The ABI has published a statement of best practice on HIV and insurance to help insurers accurately assess applications for long-term insurance where HIV may be an issue.
It hopes the statement will help insurers avoid intrusive or inappropriate questioning.
The statement sets out the questions it is reasonable for insurers to ask to assess the risk of HIV which the ABI says identifies behaviour that increases the risk of HIV without asking about sexuality.
Five key principles underpin the statement – underwriting approach, collection of information, use of information, accuracy of information and company policy on HIV and underwriting.
The ABI expects insurance companies to consider each application for insurance on a case-by-case basis and tells its members that an individual's occupation is no guide to their HIV risk.
Only relevant information must be requested by prov-iders so speculative questions relying on inference and assumption on the part of the underwriter such as house co-purchasing arrangements should not be asked.

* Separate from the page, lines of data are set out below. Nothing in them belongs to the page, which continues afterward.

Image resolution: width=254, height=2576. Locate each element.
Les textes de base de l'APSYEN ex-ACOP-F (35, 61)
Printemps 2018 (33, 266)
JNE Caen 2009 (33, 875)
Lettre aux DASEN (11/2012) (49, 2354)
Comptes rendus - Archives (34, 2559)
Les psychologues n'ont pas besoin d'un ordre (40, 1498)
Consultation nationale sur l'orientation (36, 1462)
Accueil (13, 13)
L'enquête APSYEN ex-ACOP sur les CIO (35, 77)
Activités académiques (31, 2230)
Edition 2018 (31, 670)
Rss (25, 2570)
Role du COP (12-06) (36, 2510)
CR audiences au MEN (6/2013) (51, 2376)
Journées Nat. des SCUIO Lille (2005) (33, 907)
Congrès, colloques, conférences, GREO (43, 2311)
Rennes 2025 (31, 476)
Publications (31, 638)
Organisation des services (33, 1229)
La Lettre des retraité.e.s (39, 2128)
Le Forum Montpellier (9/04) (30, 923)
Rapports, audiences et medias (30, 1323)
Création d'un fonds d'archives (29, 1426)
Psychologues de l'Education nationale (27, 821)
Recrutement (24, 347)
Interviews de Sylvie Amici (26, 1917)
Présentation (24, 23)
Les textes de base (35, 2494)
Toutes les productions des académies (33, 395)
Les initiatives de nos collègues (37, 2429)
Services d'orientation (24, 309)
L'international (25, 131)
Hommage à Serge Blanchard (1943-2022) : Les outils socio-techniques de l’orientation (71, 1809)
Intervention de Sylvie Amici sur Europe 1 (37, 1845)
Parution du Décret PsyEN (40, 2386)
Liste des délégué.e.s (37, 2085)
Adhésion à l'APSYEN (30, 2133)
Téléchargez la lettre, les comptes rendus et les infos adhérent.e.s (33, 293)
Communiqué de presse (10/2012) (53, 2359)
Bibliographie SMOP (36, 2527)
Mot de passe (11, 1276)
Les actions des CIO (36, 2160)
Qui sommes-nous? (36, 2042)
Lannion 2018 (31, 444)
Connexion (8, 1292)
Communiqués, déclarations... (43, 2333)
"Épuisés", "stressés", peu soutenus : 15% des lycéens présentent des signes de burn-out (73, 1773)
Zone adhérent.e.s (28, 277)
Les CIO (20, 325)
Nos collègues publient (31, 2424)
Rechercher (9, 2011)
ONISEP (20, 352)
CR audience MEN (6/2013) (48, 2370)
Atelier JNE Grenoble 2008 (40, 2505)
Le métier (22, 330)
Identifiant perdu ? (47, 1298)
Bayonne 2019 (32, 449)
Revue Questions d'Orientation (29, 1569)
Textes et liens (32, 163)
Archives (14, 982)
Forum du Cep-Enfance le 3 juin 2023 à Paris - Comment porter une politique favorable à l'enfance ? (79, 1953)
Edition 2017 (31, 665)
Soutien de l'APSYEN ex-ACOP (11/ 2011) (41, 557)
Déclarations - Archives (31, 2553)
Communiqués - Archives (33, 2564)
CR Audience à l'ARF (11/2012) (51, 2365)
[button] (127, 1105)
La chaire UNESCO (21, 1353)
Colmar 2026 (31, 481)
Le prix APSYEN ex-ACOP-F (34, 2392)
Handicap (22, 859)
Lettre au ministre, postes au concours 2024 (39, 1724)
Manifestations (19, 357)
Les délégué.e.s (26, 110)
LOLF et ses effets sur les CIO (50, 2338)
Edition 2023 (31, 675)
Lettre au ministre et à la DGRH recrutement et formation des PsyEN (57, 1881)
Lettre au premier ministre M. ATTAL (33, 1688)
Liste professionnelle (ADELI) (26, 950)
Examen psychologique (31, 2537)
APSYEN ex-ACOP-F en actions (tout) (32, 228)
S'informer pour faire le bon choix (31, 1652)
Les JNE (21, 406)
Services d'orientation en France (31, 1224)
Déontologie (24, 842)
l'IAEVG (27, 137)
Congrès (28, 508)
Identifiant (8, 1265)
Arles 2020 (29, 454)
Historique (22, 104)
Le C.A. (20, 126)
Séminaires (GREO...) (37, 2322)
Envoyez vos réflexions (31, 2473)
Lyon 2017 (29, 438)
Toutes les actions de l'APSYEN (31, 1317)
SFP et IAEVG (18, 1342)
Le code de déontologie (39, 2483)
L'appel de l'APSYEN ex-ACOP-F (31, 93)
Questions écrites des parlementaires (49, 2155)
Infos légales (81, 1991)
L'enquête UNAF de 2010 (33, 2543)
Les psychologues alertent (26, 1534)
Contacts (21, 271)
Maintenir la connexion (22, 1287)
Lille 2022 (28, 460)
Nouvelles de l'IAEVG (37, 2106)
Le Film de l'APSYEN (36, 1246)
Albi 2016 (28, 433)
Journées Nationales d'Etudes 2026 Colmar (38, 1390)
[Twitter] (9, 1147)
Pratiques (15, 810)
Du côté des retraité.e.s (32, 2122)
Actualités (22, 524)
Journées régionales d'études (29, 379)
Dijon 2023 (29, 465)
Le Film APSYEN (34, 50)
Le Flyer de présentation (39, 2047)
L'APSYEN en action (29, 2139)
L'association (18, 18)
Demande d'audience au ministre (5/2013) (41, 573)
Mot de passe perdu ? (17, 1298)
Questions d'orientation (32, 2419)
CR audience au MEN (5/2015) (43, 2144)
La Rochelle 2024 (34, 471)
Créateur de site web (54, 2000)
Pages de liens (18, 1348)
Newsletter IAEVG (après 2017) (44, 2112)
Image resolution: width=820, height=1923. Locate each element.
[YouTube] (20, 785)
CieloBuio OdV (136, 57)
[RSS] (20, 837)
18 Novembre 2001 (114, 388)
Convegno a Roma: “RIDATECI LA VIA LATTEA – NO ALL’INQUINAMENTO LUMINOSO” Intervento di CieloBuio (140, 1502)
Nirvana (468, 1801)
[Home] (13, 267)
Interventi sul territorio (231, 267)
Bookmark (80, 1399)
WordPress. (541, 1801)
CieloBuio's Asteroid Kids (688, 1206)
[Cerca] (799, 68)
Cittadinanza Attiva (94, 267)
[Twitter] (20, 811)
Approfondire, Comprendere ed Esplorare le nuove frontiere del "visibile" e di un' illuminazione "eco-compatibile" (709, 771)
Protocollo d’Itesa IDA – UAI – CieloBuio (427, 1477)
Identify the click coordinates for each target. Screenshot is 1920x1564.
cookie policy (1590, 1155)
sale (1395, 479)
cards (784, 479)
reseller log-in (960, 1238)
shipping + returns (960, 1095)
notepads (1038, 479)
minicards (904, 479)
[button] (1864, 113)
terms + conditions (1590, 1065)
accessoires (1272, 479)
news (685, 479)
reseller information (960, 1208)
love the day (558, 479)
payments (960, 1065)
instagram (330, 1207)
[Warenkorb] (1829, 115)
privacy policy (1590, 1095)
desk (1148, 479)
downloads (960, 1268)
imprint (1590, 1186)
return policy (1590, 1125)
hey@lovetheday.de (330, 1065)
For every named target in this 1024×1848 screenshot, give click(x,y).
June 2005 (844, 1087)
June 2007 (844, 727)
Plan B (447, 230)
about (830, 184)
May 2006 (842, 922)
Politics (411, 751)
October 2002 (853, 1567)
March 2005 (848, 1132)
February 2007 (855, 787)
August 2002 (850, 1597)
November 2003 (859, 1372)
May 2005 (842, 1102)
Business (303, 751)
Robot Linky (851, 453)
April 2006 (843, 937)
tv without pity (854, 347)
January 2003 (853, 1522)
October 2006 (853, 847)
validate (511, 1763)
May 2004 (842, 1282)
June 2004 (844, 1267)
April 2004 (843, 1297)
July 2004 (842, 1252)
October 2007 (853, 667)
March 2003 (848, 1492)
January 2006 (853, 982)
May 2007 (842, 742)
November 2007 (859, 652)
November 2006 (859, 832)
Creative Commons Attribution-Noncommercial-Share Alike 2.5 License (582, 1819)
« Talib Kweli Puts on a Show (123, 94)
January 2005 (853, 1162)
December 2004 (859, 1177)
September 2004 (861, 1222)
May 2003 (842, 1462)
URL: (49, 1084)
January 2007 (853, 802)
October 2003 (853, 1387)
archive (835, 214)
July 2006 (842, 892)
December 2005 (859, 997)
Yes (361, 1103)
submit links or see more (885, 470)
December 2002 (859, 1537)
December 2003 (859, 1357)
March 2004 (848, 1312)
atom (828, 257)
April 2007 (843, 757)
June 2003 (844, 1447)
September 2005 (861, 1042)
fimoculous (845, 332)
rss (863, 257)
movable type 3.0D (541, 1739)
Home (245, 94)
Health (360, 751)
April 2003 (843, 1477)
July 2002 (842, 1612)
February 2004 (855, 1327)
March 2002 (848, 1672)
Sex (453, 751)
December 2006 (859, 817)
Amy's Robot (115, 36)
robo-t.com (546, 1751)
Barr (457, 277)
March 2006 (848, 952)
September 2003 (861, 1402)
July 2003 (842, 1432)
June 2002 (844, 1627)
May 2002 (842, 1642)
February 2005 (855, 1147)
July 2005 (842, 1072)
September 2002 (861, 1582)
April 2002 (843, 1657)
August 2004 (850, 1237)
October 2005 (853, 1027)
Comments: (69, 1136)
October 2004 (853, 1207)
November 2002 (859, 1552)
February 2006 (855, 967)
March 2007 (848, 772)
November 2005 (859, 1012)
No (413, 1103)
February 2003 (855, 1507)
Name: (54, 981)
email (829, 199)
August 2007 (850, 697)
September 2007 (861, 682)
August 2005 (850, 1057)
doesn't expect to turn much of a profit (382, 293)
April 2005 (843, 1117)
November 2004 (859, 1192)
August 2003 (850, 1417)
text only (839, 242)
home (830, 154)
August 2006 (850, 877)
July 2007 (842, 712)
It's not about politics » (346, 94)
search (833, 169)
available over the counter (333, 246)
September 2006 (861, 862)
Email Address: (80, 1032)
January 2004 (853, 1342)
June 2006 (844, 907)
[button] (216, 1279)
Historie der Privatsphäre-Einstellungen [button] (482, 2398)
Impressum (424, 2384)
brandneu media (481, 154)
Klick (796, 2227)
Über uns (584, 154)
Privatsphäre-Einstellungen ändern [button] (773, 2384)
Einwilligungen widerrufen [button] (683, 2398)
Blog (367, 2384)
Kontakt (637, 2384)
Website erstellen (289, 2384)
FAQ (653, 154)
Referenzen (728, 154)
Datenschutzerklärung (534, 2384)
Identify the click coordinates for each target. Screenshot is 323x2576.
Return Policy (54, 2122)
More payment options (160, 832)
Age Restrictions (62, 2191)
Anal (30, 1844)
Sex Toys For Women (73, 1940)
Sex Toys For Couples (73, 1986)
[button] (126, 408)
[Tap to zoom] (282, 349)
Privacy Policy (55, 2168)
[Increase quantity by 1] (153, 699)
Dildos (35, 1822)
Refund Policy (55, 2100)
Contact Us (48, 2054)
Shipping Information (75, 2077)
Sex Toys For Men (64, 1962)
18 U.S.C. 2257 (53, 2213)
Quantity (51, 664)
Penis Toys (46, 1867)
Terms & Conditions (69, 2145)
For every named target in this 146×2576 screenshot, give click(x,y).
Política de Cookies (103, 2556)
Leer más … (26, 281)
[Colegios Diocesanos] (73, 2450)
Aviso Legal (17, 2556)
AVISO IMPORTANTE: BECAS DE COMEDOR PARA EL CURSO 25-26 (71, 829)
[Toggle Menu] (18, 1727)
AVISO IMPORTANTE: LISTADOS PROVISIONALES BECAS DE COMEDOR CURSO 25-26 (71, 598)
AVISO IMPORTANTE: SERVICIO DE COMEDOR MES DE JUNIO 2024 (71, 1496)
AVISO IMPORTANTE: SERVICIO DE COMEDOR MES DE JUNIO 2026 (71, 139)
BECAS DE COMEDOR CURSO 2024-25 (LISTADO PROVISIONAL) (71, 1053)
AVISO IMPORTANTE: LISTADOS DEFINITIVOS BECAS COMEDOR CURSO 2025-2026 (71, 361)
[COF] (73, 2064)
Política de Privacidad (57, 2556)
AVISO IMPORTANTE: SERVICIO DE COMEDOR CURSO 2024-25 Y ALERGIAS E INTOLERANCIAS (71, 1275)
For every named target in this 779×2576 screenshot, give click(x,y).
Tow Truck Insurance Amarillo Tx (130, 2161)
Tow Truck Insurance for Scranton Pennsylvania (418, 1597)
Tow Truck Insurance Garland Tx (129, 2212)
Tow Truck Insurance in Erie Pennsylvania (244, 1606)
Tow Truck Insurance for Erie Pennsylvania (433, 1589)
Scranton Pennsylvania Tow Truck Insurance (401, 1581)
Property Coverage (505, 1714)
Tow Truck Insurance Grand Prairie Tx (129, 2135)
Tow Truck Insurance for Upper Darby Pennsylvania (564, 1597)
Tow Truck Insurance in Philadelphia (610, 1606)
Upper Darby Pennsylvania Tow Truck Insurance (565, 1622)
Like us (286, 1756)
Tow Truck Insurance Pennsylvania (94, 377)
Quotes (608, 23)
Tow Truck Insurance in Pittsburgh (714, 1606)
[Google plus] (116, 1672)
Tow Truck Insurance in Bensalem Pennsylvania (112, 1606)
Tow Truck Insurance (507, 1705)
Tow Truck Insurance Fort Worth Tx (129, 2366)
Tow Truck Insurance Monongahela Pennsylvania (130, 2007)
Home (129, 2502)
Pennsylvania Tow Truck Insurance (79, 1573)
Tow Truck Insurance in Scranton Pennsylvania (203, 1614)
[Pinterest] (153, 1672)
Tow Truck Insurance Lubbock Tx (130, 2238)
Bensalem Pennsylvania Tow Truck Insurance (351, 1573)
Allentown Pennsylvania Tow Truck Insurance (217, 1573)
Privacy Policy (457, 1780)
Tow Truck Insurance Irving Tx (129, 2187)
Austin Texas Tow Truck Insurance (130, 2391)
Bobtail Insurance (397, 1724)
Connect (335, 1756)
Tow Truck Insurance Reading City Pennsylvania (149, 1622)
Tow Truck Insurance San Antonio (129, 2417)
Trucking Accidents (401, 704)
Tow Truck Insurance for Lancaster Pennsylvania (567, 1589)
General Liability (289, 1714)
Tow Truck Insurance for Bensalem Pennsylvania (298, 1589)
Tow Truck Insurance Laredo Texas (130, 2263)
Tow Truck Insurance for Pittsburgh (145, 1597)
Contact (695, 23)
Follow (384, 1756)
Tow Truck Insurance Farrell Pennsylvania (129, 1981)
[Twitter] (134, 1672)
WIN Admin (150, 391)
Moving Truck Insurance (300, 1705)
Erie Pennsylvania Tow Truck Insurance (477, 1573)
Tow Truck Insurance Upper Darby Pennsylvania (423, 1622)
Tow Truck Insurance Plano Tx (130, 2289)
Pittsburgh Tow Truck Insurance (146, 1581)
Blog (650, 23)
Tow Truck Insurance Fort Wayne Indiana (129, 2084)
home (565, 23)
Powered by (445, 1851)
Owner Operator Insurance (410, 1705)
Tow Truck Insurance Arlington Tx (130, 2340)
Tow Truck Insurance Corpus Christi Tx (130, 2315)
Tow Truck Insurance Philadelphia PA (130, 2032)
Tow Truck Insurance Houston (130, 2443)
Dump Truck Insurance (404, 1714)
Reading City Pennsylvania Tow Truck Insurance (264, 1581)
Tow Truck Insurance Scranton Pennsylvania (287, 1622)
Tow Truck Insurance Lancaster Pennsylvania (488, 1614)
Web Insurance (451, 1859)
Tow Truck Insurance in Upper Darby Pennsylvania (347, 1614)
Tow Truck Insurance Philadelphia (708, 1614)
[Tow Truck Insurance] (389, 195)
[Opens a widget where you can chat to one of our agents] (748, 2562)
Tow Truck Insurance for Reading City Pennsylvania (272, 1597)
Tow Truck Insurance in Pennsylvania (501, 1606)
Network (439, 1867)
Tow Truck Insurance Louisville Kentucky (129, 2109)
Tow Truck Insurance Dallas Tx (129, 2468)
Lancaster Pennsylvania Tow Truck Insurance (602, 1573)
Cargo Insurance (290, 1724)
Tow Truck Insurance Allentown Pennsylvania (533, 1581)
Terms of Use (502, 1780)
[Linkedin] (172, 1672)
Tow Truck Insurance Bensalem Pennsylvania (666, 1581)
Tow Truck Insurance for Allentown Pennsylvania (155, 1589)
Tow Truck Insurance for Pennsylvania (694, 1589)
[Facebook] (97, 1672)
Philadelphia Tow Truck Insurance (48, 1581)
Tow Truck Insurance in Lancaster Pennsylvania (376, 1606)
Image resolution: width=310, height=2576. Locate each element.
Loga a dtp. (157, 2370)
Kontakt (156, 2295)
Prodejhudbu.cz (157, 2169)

The underwriter must take account of all relevant information used to reach a decision and must be able to explain the reason for the underwriting decision.
The ABI says insurers should continually review HIV incidence rates and statistics, with a view to updating company policy on HIV/Aids every three years Head of health Richard Walsh says: “HIV remains a sensitive subject, where public attitudes are changing fast. Insurers are also constantly being presented with new information about the risks of HIV, which requires us to update our thinking.”